Estimation of behavioral activity was performed using the “Open Field” test as described previously [43,45]. ECG was recorded for 3 min using a non-invasive electrode placement [43]. The heart rate variability parameters calculated from ECG recordings are described previously [43].

4.4. Metabolite and Enzyme Activity Assays

The quantification of low-molecular weight metabolites was done in methanol/acetic acid extracts of rat cerebral cortex and prepared according to previously published research [46]. Amino acids and other amino compounds were quantified using cation-exchange chromatography with post-column ninhydrine derivatization [46]. Quantitave determination of other metabolites, including NAD+ and oxidized glutathione, was performed according to published protocols as described elsewhere [19]. The levels of all metabolites were calculated in µmoles per gram of tissue fresh weight (gFW).
Enzyme activities were measured in cerebral cortex homogenates prepared as described previously [16,19,47]. Spectrophotometric assays for glutamate dehydrogenase, malate dehydrogenase, NADP+-dependent malic enzyme, glutamine synthetase, PDHC and OGDHC are described in previous papers [16,19,47]. For the OGDHC assay, the blank media did not contain coenzyme A. NADP+-dependent isocitrate dehydrogenase was assayed in a previously described medium [47]. The reaction was started with addition of 3 µL of homogenate and monitored for 10 min.
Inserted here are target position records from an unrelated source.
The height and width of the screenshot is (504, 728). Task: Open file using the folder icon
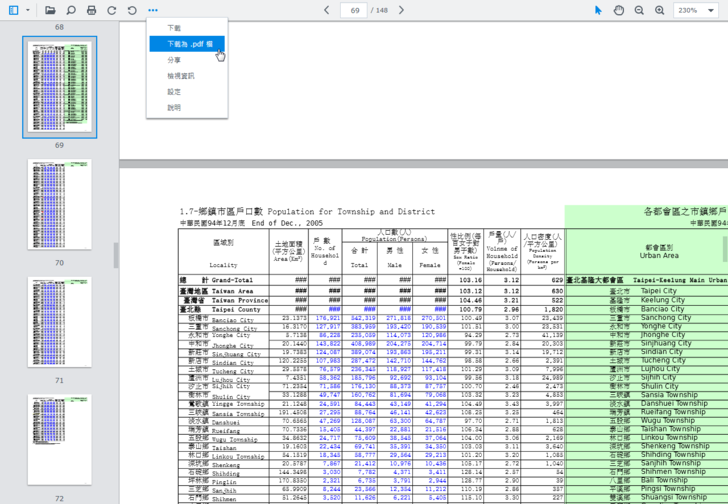[50, 10]
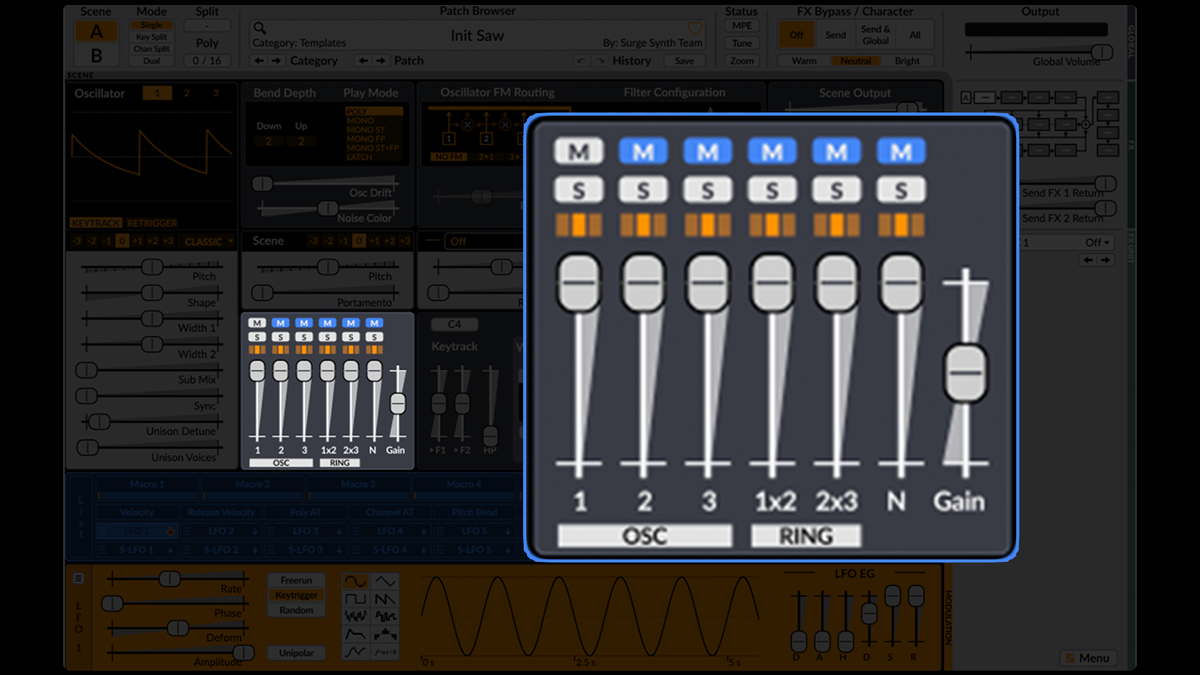
Task: Click the heart favorite icon beside the patch name
Action: [697, 28]
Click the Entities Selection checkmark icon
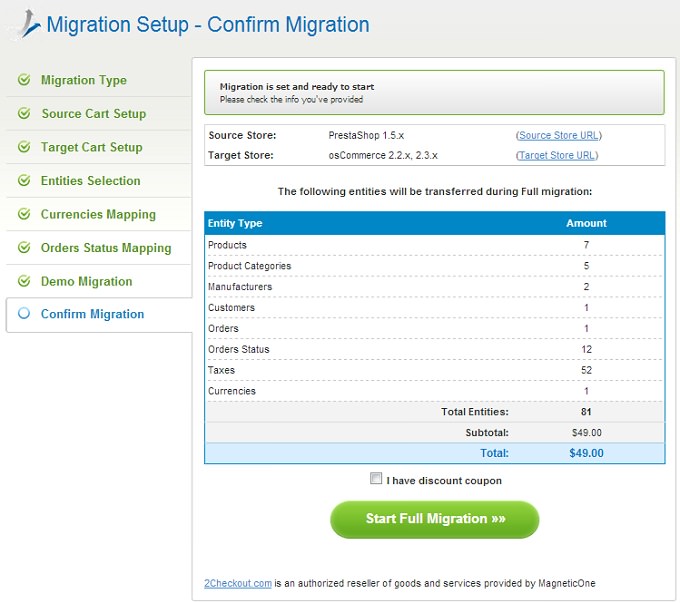Viewport: 680px width, 603px height. 24,180
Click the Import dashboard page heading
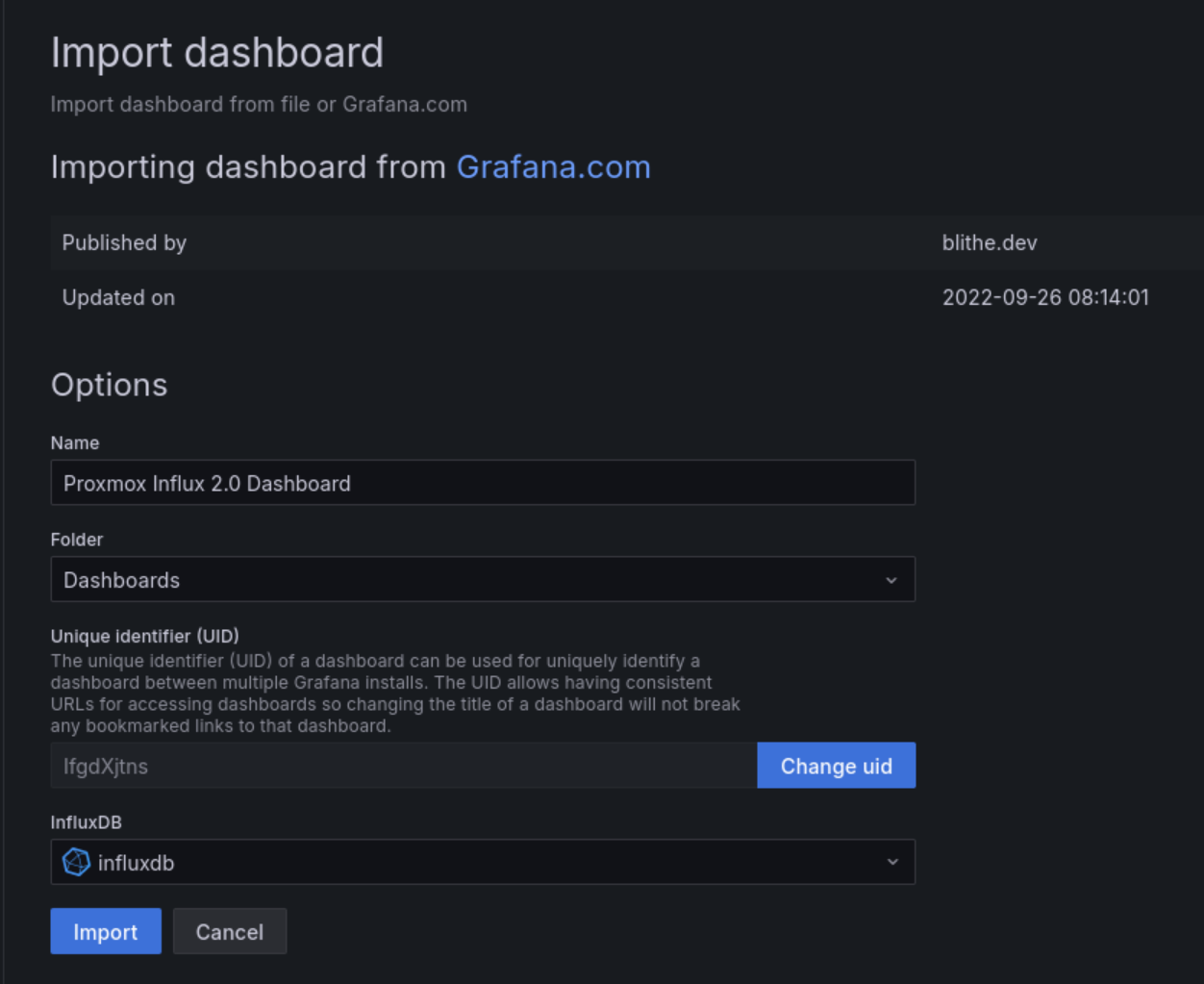The image size is (1204, 984). point(217,52)
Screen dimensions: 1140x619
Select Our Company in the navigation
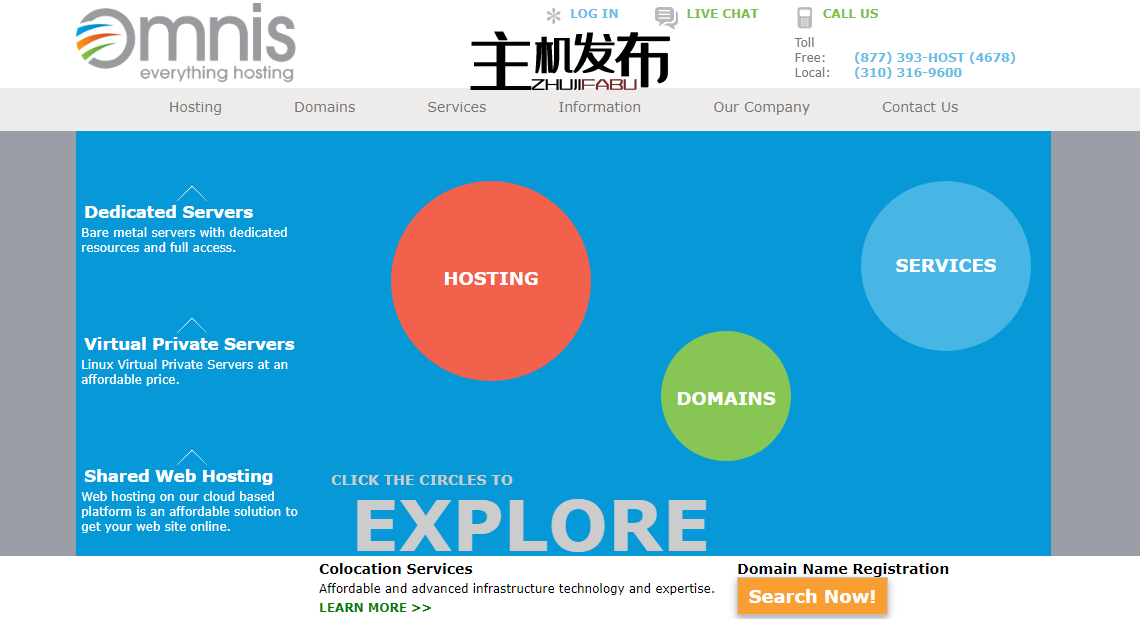pos(761,107)
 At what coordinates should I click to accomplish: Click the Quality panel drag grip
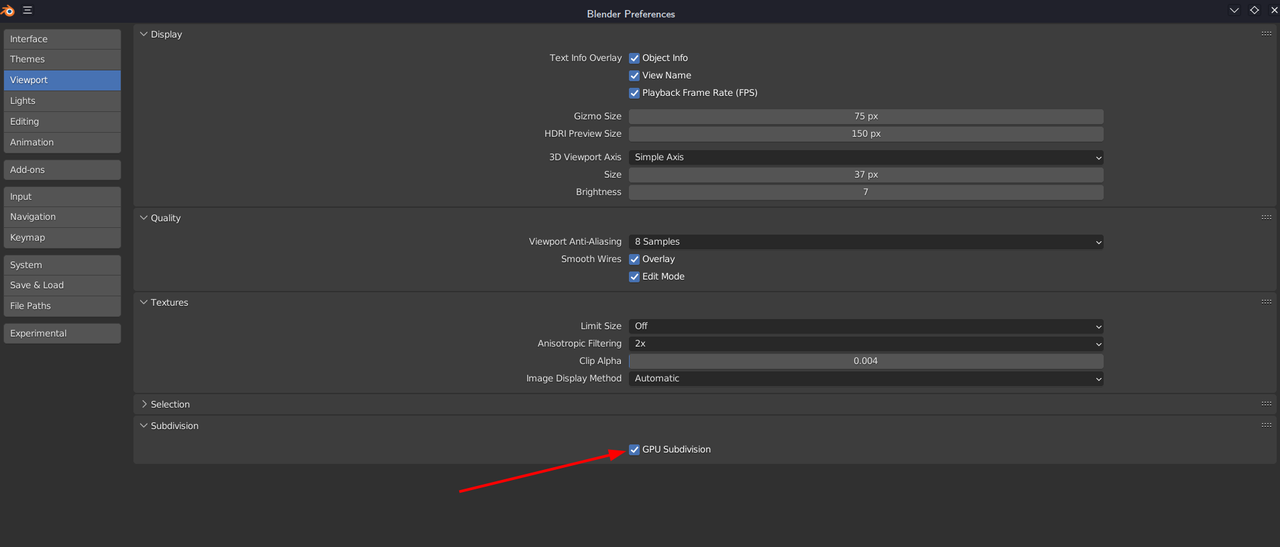point(1266,218)
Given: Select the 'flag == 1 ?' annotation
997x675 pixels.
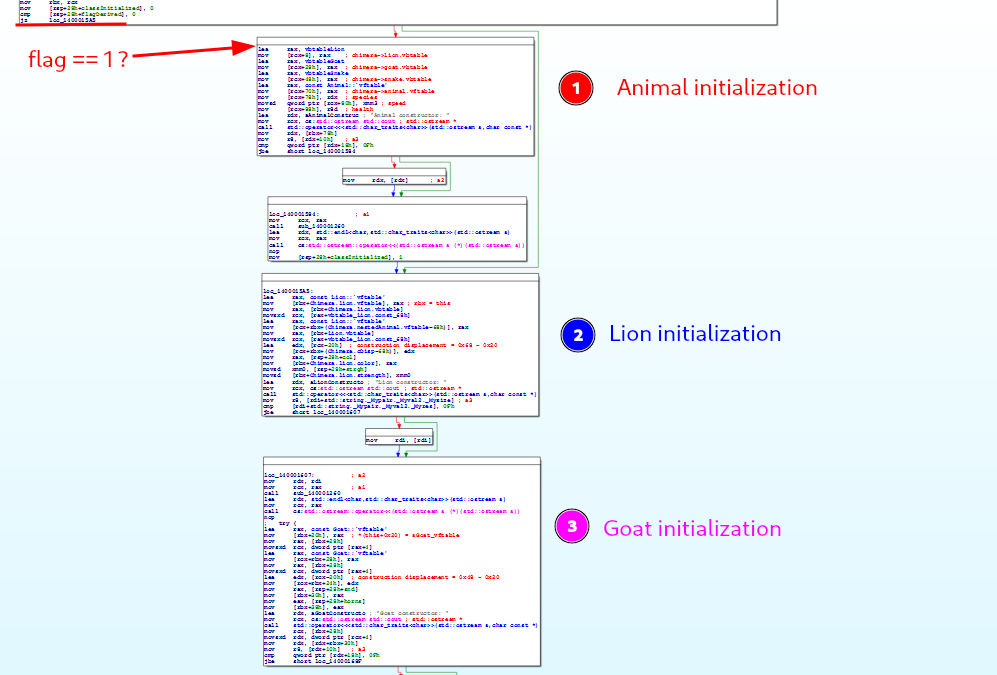Looking at the screenshot, I should click(79, 59).
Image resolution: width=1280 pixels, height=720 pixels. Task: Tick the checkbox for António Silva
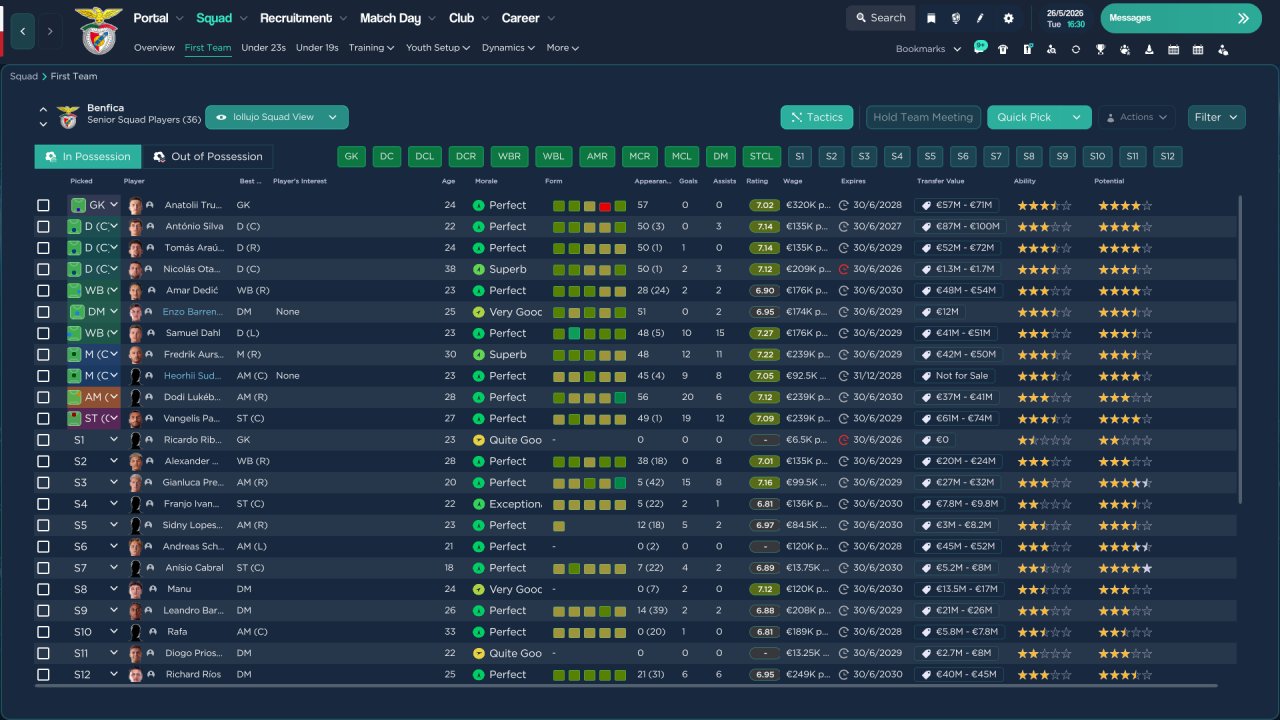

The resulting reaction slope was corrected for blank reaction assayed without D,L-isocitrate. The assayed enzyme activities were expressed as µmoles of substrate consumed or product generated per minute gFW.

4.5. Western Blotting

The tissue homogenates were diluted in Laemmli buffer and subjected to SDS-PAGE as described previously [44]. The levels of total protein succinylation and glutarylation were estimated by Western blotting using primary antibodies #PTM-401 and #PTM-1151, respectively, from PTM Biolabs (Chicago, IL, USA). The levels of total protein acetylation, sirtuin 3, sirtuin 5, PDHA1 and phosphorylated PDHA1 were estimated using antibodies #9841, #5490, #8782, #3205 and #37115, respectively, from Cell Signaling Technology (Danvers, MA, USA). All primary antibodies were used in a 1:2000 dilution. Secondary HRP-conjugated anti-rabbit antibody from Cell Signaling Technology, #7074 (Danvers, MA, USA) was used in 1:3000 dilution. Relative chemiluminescence was detected using ChemiDoc MP Imager (Bio-Rad, Hercules, CA, USA) and processed in Image Lab software v. 6.0.1 (Bio-Rad, Hercules, CA, USA). Normalization was done per total protein level in gel lane, determined via 2,2,2-tricholoroethanol staining as described elsewhere [48]. When comparing several membranes, the band intensities from different membranes were further normalized to the levels in common samples present in all the membranes. Raw images of membranes with visualized protein bands are presented in Supplementary Figure S1.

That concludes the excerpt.